Exercise goal:
Please convert the material below into a Markdown table with the columns Row and Line. Number each line, and leave out the blank ones.

Dataset:
"""

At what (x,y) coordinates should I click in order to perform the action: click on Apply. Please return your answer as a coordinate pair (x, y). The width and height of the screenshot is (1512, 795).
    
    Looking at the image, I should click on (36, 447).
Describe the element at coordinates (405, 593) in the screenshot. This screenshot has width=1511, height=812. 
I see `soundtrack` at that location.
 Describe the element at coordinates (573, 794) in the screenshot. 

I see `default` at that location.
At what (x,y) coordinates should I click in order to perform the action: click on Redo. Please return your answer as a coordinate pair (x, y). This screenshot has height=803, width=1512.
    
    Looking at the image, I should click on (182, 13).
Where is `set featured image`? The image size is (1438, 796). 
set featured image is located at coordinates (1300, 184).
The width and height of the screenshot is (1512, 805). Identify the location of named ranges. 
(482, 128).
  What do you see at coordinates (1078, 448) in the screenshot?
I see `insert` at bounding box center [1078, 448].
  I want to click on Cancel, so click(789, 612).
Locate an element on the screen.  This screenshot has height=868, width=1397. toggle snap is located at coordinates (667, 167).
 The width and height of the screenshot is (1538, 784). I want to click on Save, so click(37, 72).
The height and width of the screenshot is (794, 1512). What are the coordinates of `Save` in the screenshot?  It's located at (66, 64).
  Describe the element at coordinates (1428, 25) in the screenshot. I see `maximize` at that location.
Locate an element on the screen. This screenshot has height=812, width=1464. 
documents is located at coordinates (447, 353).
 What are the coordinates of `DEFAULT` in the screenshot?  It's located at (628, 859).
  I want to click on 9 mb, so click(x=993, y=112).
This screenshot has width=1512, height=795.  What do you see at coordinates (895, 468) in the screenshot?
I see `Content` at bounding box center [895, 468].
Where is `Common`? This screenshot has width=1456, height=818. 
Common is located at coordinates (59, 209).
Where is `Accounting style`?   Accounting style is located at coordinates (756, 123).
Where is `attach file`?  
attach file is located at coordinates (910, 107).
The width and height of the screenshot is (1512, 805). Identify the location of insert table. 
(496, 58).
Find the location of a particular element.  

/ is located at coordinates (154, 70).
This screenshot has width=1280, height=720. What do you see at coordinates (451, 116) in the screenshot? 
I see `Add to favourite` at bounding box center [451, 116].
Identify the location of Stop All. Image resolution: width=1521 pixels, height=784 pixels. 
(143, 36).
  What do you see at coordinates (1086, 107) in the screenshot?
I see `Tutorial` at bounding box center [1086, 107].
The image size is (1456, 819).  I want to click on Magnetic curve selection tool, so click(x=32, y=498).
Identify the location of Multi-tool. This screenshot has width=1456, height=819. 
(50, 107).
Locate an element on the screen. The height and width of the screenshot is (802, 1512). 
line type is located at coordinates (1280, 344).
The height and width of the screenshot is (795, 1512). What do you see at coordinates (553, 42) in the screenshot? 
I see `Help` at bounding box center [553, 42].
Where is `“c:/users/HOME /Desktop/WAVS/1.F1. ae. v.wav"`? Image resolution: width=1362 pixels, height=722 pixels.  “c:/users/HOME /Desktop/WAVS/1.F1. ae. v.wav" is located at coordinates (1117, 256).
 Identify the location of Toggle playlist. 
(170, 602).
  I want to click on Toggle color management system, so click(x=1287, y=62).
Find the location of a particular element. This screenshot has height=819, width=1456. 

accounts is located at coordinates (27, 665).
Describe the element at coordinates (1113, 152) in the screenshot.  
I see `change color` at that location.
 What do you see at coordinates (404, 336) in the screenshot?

"""

Finished exercise:
| Row | Line |
|---|---|
| 1 | At what (x,y) coordinates should I click in order to perform the action: click on Apply. Please return your answer as a coordinate pair (x, y). The width and height of the screenshot is (1512, 795). |
| 2 |     Looking at the image, I should click on (36, 447). |
| 3 | Describe the element at coordinates (405, 593) in the screenshot. This screenshot has width=1511, height=812.  |
| 4 | I see `soundtrack` at that location. |
| 5 |  Describe the element at coordinates (573, 794) in the screenshot.  |
| 6 | I see `default` at that location. |
| 7 | At what (x,y) coordinates should I click in order to perform the action: click on Redo. Please return your answer as a coordinate pair (x, y). This screenshot has height=803, width=1512. |
| 8 |     Looking at the image, I should click on (182, 13). |
| 9 | Where is `set featured image`? The image size is (1438, 796).  |
| 10 | set featured image is located at coordinates (1300, 184). |
| 11 | The width and height of the screenshot is (1512, 805). Identify the location of named ranges.  |
| 12 | (482, 128). |
| 13 |   What do you see at coordinates (1078, 448) in the screenshot? |
| 14 | I see `insert` at bounding box center [1078, 448]. |
| 15 |   I want to click on Cancel, so click(789, 612). |
| 16 | Locate an element on the screen.  This screenshot has height=868, width=1397. toggle snap is located at coordinates (667, 167). |
| 17 |  The width and height of the screenshot is (1538, 784). I want to click on Save, so click(37, 72). |
| 18 | The height and width of the screenshot is (794, 1512). What are the coordinates of `Save` in the screenshot?  It's located at (66, 64). |
| 19 |   Describe the element at coordinates (1428, 25) in the screenshot. I see `maximize` at that location. |
| 20 | Locate an element on the screen. This screenshot has height=812, width=1464.  |
| 21 | documents is located at coordinates (447, 353). |
| 22 |  What are the coordinates of `DEFAULT` in the screenshot?  It's located at (628, 859). |
| 23 |   I want to click on 9 mb, so click(x=993, y=112). |
| 24 | This screenshot has width=1512, height=795.  What do you see at coordinates (895, 468) in the screenshot? |
| 25 | I see `Content` at bounding box center [895, 468]. |
| 26 | Where is `Common`? This screenshot has width=1456, height=818.  |
| 27 | Common is located at coordinates (59, 209). |
| 28 | Where is `Accounting style`?   Accounting style is located at coordinates (756, 123). |
| 29 | Where is `attach file`?   |
| 30 | attach file is located at coordinates (910, 107). |
| 31 | The width and height of the screenshot is (1512, 805). Identify the location of insert table.  |
| 32 | (496, 58). |
| 33 | Find the location of a particular element.   |
| 34 | / is located at coordinates (154, 70). |
| 35 | This screenshot has width=1280, height=720. What do you see at coordinates (451, 116) in the screenshot?  |
| 36 | I see `Add to favourite` at bounding box center [451, 116]. |
| 37 | Identify the location of Stop All. Image resolution: width=1521 pixels, height=784 pixels.  |
| 38 | (143, 36). |
| 39 |   What do you see at coordinates (1086, 107) in the screenshot? |
| 40 | I see `Tutorial` at bounding box center [1086, 107]. |
| 41 | The image size is (1456, 819).  I want to click on Magnetic curve selection tool, so click(x=32, y=498). |
| 42 | Identify the location of Multi-tool. This screenshot has width=1456, height=819.  |
| 43 | (50, 107). |
| 44 | Locate an element on the screen. The height and width of the screenshot is (802, 1512).  |
| 45 | line type is located at coordinates (1280, 344). |
| 46 | The height and width of the screenshot is (795, 1512). What do you see at coordinates (553, 42) in the screenshot?  |
| 47 | I see `Help` at bounding box center [553, 42]. |
| 48 | Where is `“c:/users/HOME /Desktop/WAVS/1.F1. ae. v.wav"`? Image resolution: width=1362 pixels, height=722 pixels.  “c:/users/HOME /Desktop/WAVS/1.F1. ae. v.wav" is located at coordinates (1117, 256). |
| 49 |  Identify the location of Toggle playlist.  |
| 50 | (170, 602). |
| 51 |   I want to click on Toggle color management system, so click(x=1287, y=62). |
| 52 | Find the location of a particular element. This screenshot has height=819, width=1456.  |
| 53 | accounts is located at coordinates (27, 665). |
| 54 | Describe the element at coordinates (1113, 152) in the screenshot.   |
| 55 | I see `change color` at that location. |
| 56 |  What do you see at coordinates (404, 336) in the screenshot? |